Exercise directions: Give the entries back exactly, dropping each image.

Stored data:

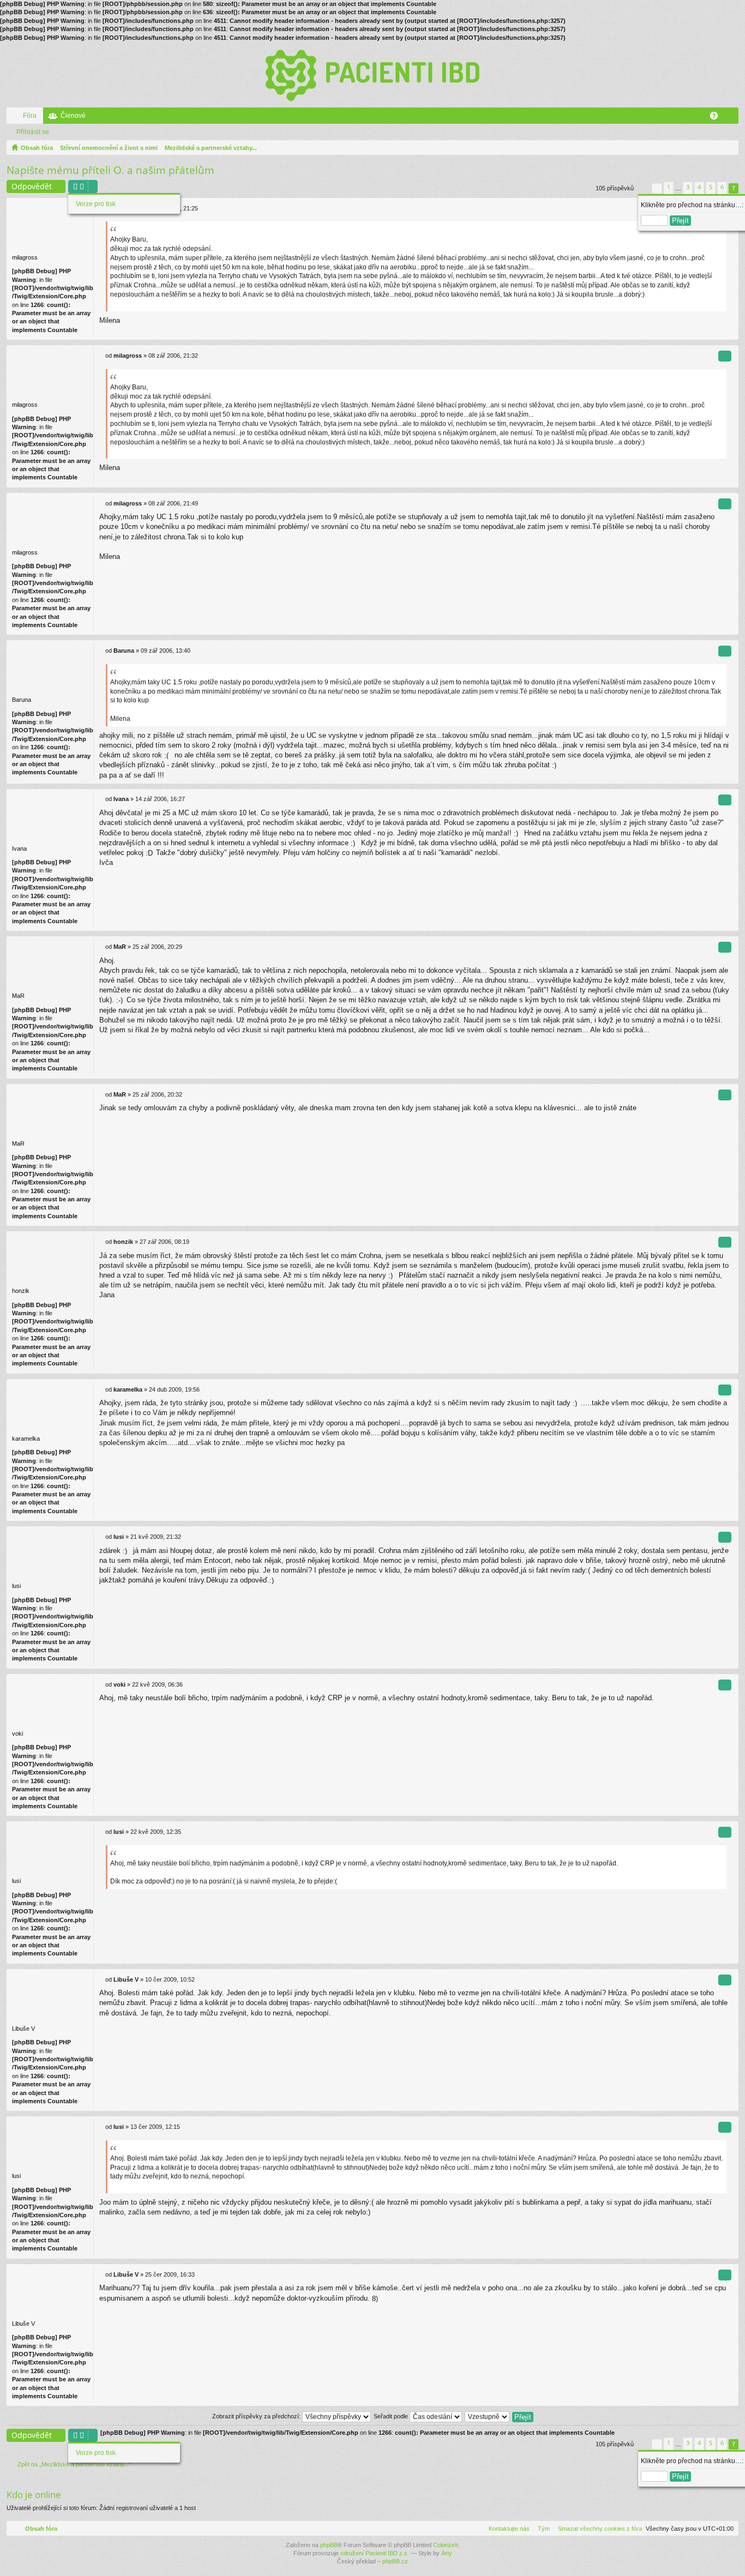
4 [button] (699, 187)
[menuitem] (598, 2528)
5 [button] (710, 187)
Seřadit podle (392, 2416)
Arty (446, 2553)
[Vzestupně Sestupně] (487, 2416)
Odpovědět (31, 186)
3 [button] (687, 187)
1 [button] (668, 187)
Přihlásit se (32, 132)
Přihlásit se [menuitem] (732, 118)
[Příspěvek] (102, 355)
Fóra (30, 115)
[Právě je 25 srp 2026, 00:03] (728, 148)
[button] (642, 188)
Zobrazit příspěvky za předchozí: (257, 2416)
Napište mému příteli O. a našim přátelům (110, 170)
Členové (73, 115)
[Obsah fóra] (372, 74)
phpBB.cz (395, 2561)
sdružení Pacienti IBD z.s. (374, 2553)
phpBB (329, 2545)
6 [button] (722, 187)
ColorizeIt (445, 2545)
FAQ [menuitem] (717, 118)
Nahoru (732, 333)
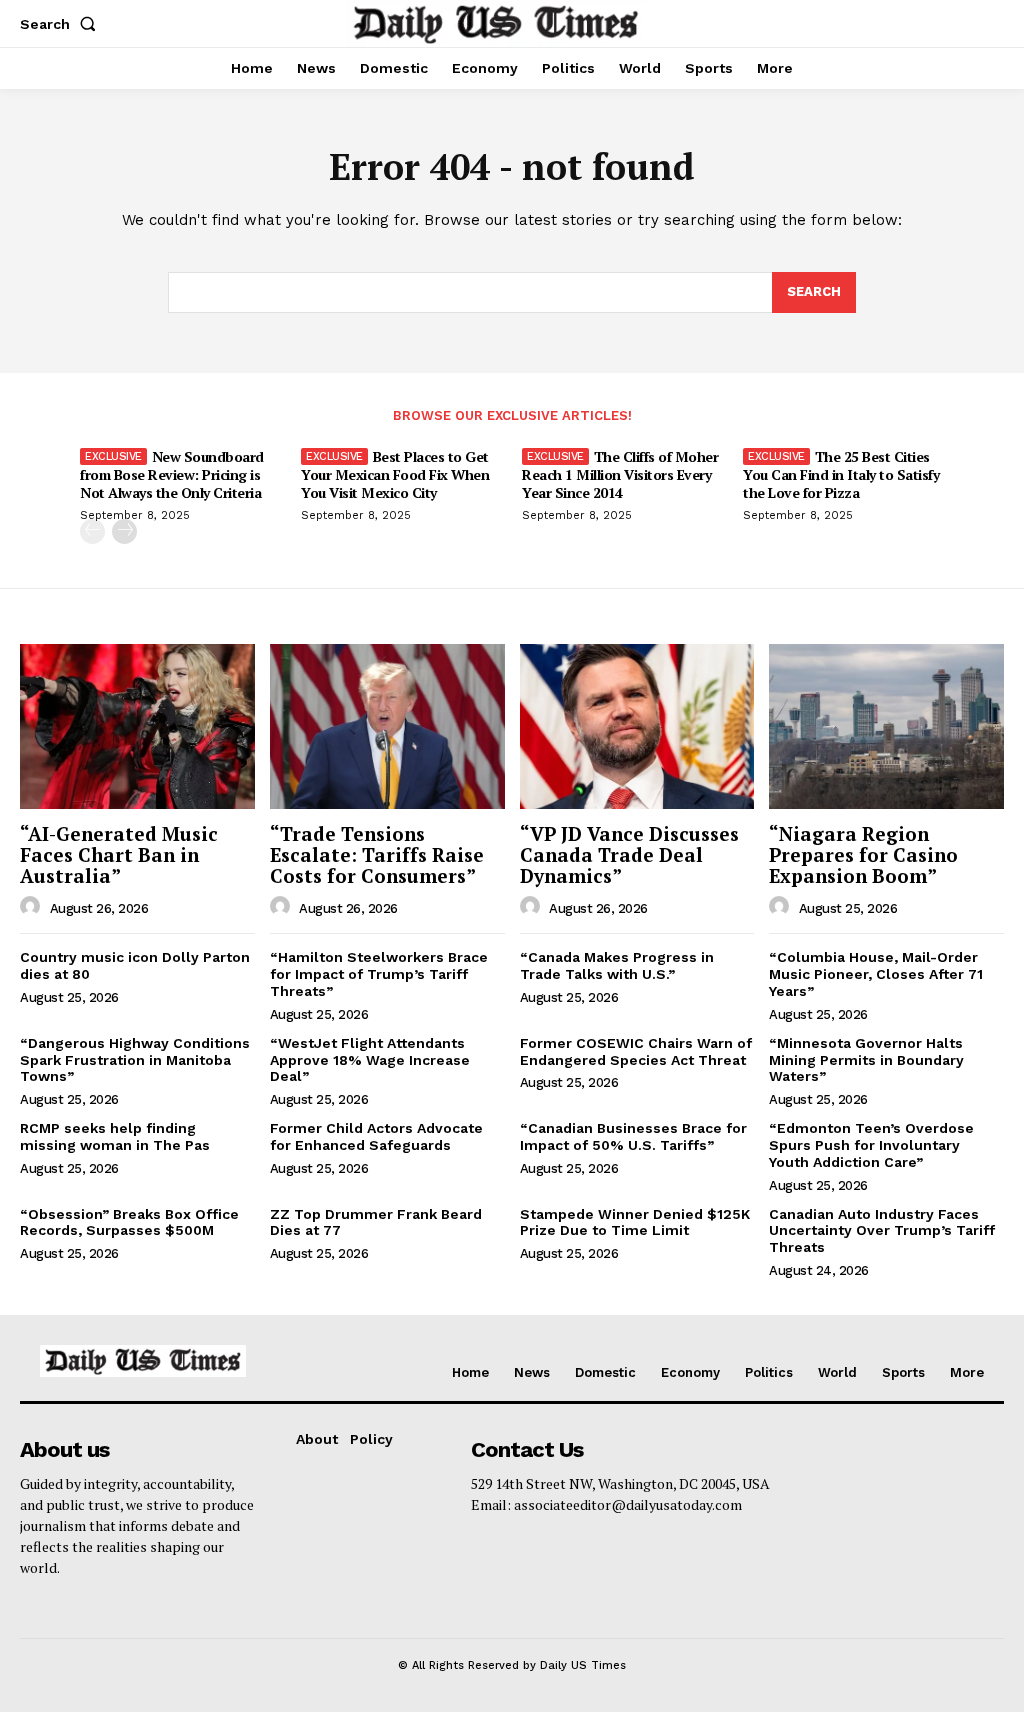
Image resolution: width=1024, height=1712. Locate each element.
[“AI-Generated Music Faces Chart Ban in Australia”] (137, 726)
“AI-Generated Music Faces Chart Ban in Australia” (119, 854)
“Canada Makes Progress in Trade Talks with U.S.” (617, 965)
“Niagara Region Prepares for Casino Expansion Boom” (863, 854)
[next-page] (124, 531)
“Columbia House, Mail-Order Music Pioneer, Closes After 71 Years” (876, 974)
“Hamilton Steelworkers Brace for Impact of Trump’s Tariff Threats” (379, 974)
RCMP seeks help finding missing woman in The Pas (115, 1136)
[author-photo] (33, 907)
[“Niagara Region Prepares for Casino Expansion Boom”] (886, 726)
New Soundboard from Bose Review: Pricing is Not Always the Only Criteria (172, 474)
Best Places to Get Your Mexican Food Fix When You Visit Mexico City (395, 474)
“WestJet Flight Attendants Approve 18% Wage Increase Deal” (370, 1060)
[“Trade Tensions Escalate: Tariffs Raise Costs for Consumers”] (387, 726)
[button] (62, 24)
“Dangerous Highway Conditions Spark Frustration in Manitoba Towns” (135, 1060)
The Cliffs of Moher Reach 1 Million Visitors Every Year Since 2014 (620, 474)
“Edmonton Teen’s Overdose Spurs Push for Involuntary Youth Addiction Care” (871, 1145)
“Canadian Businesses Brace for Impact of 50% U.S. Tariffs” (633, 1136)
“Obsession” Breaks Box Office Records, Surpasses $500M (129, 1222)
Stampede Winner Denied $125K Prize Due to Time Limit (635, 1222)
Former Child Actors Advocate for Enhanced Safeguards (376, 1136)
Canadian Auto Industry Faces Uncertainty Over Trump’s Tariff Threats (882, 1231)
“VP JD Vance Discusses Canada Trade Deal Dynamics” (629, 854)
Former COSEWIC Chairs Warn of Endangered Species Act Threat (636, 1051)
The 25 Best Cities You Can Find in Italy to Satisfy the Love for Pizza (841, 474)
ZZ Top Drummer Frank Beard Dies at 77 (376, 1222)
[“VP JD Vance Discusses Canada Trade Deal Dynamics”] (637, 726)
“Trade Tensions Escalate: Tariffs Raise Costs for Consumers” (377, 854)
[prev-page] (92, 531)
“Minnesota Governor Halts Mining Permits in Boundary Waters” (866, 1060)
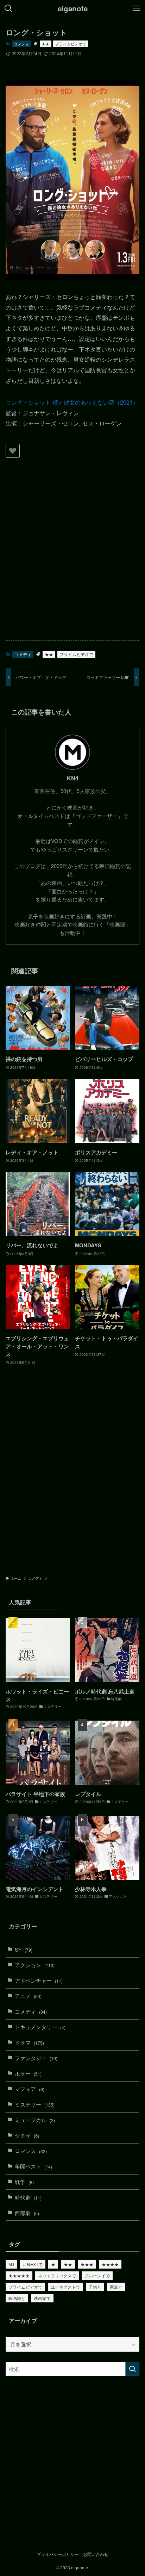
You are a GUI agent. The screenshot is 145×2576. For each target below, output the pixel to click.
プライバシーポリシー (58, 2554)
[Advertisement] (72, 557)
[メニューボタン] (136, 8)
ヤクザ (27, 2135)
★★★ (87, 2264)
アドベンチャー (39, 1980)
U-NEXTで (33, 2264)
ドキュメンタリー (40, 2027)
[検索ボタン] (8, 8)
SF (23, 1949)
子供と (95, 2287)
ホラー (28, 2073)
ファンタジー (36, 2058)
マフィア (29, 2088)
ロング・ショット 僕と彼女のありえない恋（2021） (72, 402)
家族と (116, 2287)
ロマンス (31, 2150)
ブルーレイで (97, 2275)
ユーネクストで (65, 2287)
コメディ (21, 43)
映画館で (42, 2298)
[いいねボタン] (12, 450)
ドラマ (29, 2042)
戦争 (24, 2181)
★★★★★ (19, 2275)
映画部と (16, 2298)
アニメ (28, 1996)
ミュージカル (35, 2119)
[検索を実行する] (132, 2369)
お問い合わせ (95, 2554)
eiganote (73, 8)
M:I (11, 2264)
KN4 (72, 778)
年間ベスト (33, 2166)
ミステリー (35, 2104)
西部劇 (27, 2212)
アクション (35, 1965)
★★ (45, 43)
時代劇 (28, 2197)
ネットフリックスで (57, 2275)
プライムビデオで (70, 43)
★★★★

Solution for this exercise:
4 [button] (699, 187)
[menuitem] (598, 2528)
5 [button] (710, 187)
Seřadit podle (392, 2416)
Arty (446, 2553)
[Vzestupně Sestupně] (487, 2416)
Odpovědět (31, 186)
3 [button] (687, 187)
1 [button] (668, 187)
Přihlásit se (32, 132)
Přihlásit se [menuitem] (732, 118)
[Příspěvek] (102, 355)
Fóra (30, 115)
[Právě je 25 srp 2026, 00:03] (728, 148)
[button] (642, 188)
Zobrazit příspěvky za předchozí: (257, 2416)
Napište mému příteli O. a našim přátelům (110, 170)
Členové (73, 115)
[Obsah fóra] (372, 74)
phpBB.cz (395, 2561)
sdružení Pacienti IBD z.s. (374, 2553)
phpBB (329, 2545)
6 [button] (722, 187)
ColorizeIt (445, 2545)
FAQ [menuitem] (717, 118)
Nahoru (732, 333)
Image resolution: width=1024, height=1712. Locate each element.
[“AI-Generated Music Faces Chart Ban in Australia”] (137, 726)
“AI-Generated Music Faces Chart Ban in Australia” (119, 854)
“Canada Makes Progress in Trade Talks with U.S.” (617, 965)
“Niagara Region Prepares for Casino Expansion Boom” (863, 854)
[next-page] (124, 531)
“Columbia House, Mail-Order Music Pioneer, Closes After 71 Years” (876, 974)
“Hamilton Steelworkers Brace for Impact of Trump’s Tariff Threats” (379, 974)
RCMP seeks help finding missing woman in The Pas (115, 1136)
[author-photo] (33, 907)
[“Niagara Region Prepares for Casino Expansion Boom”] (886, 726)
New Soundboard from Bose Review: Pricing is Not Always the Only Criteria (172, 474)
Best Places to Get Your Mexican Food Fix When You Visit Mexico City (395, 474)
“WestJet Flight Attendants Approve 18% Wage Increase Deal” (370, 1060)
[“Trade Tensions Escalate: Tariffs Raise Costs for Consumers”] (387, 726)
[button] (62, 24)
“Dangerous Highway Conditions Spark Frustration in Manitoba Towns” (135, 1060)
The Cliffs of Moher Reach 1 Million Visitors Every Year Since 2014 (620, 474)
“Edmonton Teen’s Overdose Spurs Push for Involuntary Youth Addiction Care” (871, 1145)
“Canadian Businesses Brace for Impact of 50% U.S. Tariffs” (633, 1136)
“Obsession” Breaks Box Office Records, Surpasses $500M (129, 1222)
Stampede Winner Denied $125K Prize Due to Time Limit (635, 1222)
Former Child Actors Advocate for Enhanced Safeguards (376, 1136)
Canadian Auto Industry Faces Uncertainty Over Trump’s Tariff Threats (882, 1231)
“VP JD Vance Discusses Canada Trade Deal Dynamics” (629, 854)
Former COSEWIC Chairs Warn of Endangered Species Act Threat (636, 1051)
The 25 Best Cities You Can Find in Italy to Satisfy the Love for Pizza (841, 474)
ZZ Top Drummer Frank Beard Dies at 77 (376, 1222)
[“VP JD Vance Discusses Canada Trade Deal Dynamics”] (637, 726)
“Trade Tensions Escalate: Tariffs Raise Costs for Consumers” (377, 854)
[prev-page] (92, 531)
“Minnesota Governor Halts Mining Permits in Boundary Waters” (866, 1060)
You are a GUI agent. The screenshot is 145×2576. For each target below, output the pixel to click.
プライバシーポリシー (58, 2554)
[Advertisement] (72, 557)
[メニューボタン] (136, 8)
ヤクザ (27, 2135)
★★★ (87, 2264)
アドベンチャー (39, 1980)
U-NEXTで (33, 2264)
ドキュメンタリー (40, 2027)
[検索ボタン] (8, 8)
SF (23, 1949)
子供と (95, 2287)
ホラー (28, 2073)
ファンタジー (36, 2058)
マフィア (29, 2088)
ロング・ショット 僕と彼女のありえない恋（2021） (72, 402)
家族と (116, 2287)
ロマンス (31, 2150)
ブルーレイで (97, 2275)
ユーネクストで (65, 2287)
コメディ (21, 43)
映画館で (42, 2298)
[いいねボタン] (12, 450)
ドラマ (29, 2042)
戦争 (24, 2181)
★★★★★ (19, 2275)
映画部と (16, 2298)
アニメ (28, 1996)
ミュージカル (35, 2119)
[検索を実行する] (132, 2369)
お問い合わせ (95, 2554)
eiganote (73, 8)
M:I (11, 2264)
KN4 (72, 778)
年間ベスト (33, 2166)
ミステリー (35, 2104)
西部劇 (27, 2212)
アクション (35, 1965)
★★ (45, 43)
時代劇 (28, 2197)
ネットフリックスで (57, 2275)
プライムビデオで (70, 43)
★★★★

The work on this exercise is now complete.